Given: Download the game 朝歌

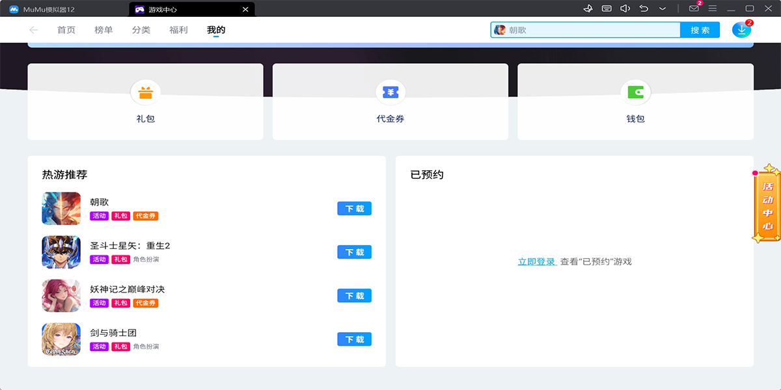Looking at the screenshot, I should coord(354,209).
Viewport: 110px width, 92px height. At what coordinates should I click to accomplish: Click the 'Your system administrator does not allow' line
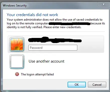click(x=54, y=20)
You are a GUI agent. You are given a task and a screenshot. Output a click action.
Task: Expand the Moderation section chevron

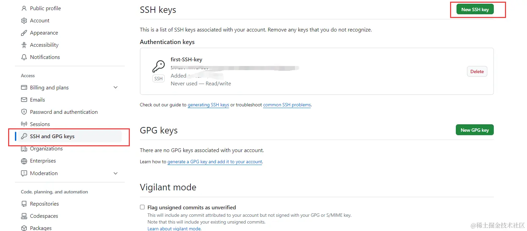pos(116,173)
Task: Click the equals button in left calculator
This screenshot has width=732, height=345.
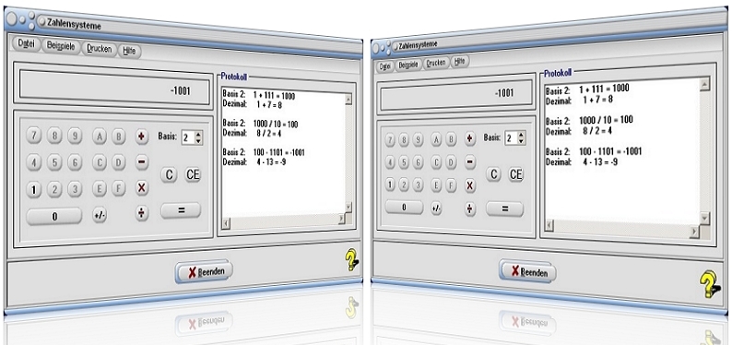Action: tap(181, 210)
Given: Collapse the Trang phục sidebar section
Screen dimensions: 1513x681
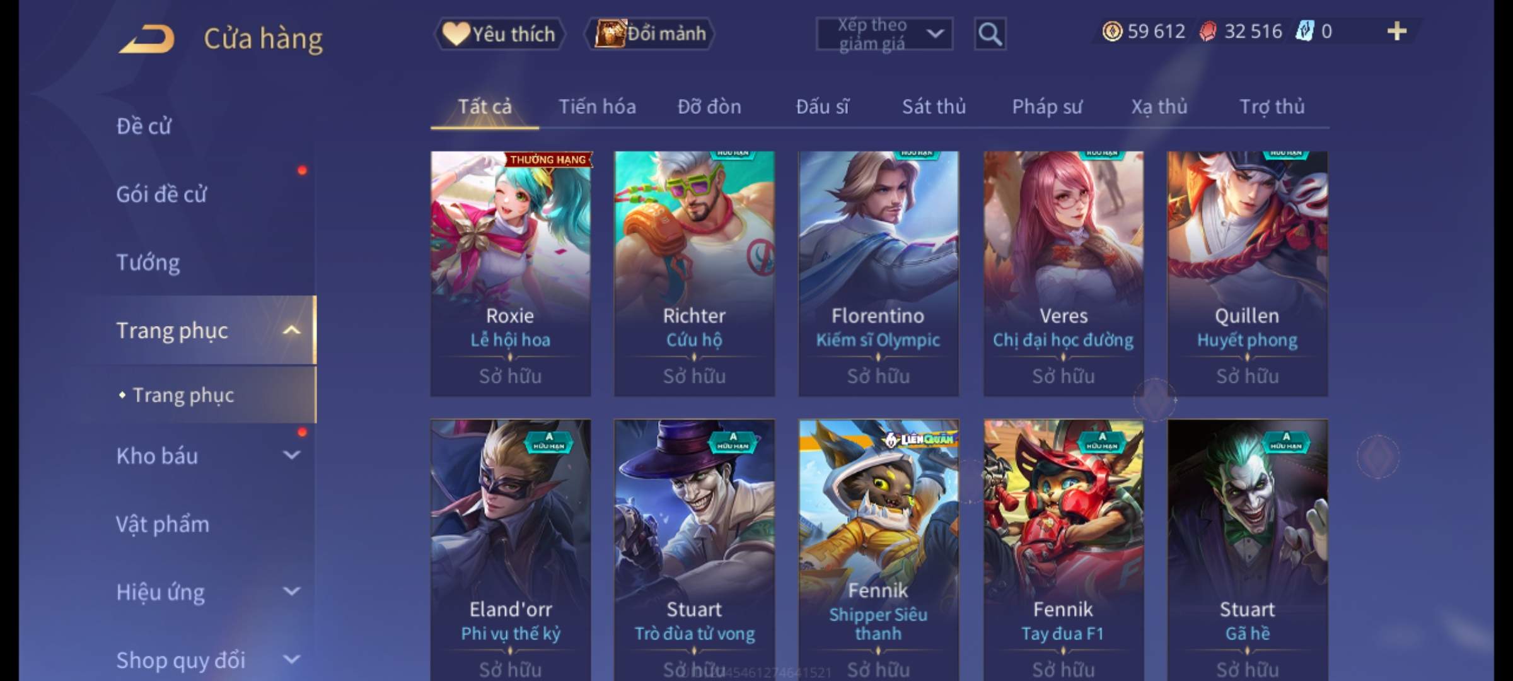Looking at the screenshot, I should point(291,330).
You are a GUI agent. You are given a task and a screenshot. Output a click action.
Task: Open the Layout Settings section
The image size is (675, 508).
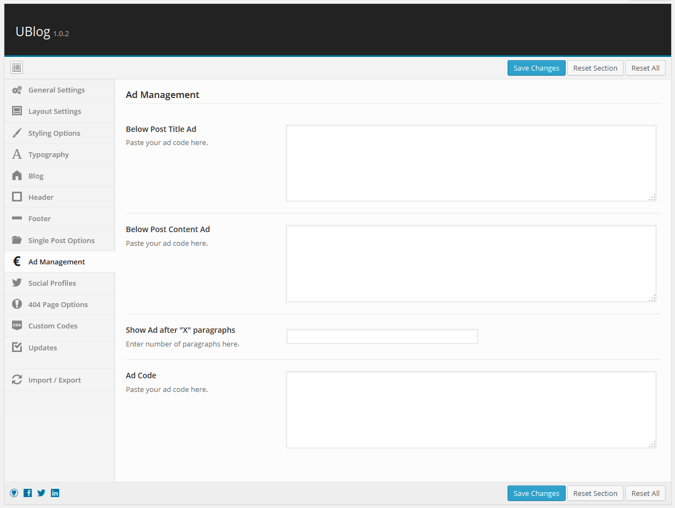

■ **EXERCISE INSTRUCTIONS**
The records above are to be repeated exactly, apart from their pictures.

■ **RESULT OF THIS EXERCISE**
Given: Download the game 朝歌

Looking at the screenshot, I should coord(354,209).
Viewport: 110px width, 92px height. At what coordinates should I click to accomplish: Click the 'Your system administrator does not allow' line
click(x=54, y=20)
You are a GUI agent. You are given a task and a screenshot. Output a click action.
Task: Expand the Moderation section chevron

pos(116,173)
Task: Click the equals button in left calculator
This screenshot has width=732, height=345.
Action: tap(181, 210)
Given: Collapse the Trang phục sidebar section
Screen dimensions: 1513x681
Looking at the screenshot, I should point(291,330).
You are a GUI agent. You are given a task and a screenshot. Output a click action.
Task: Open the Layout Settings section
The image size is (675, 508).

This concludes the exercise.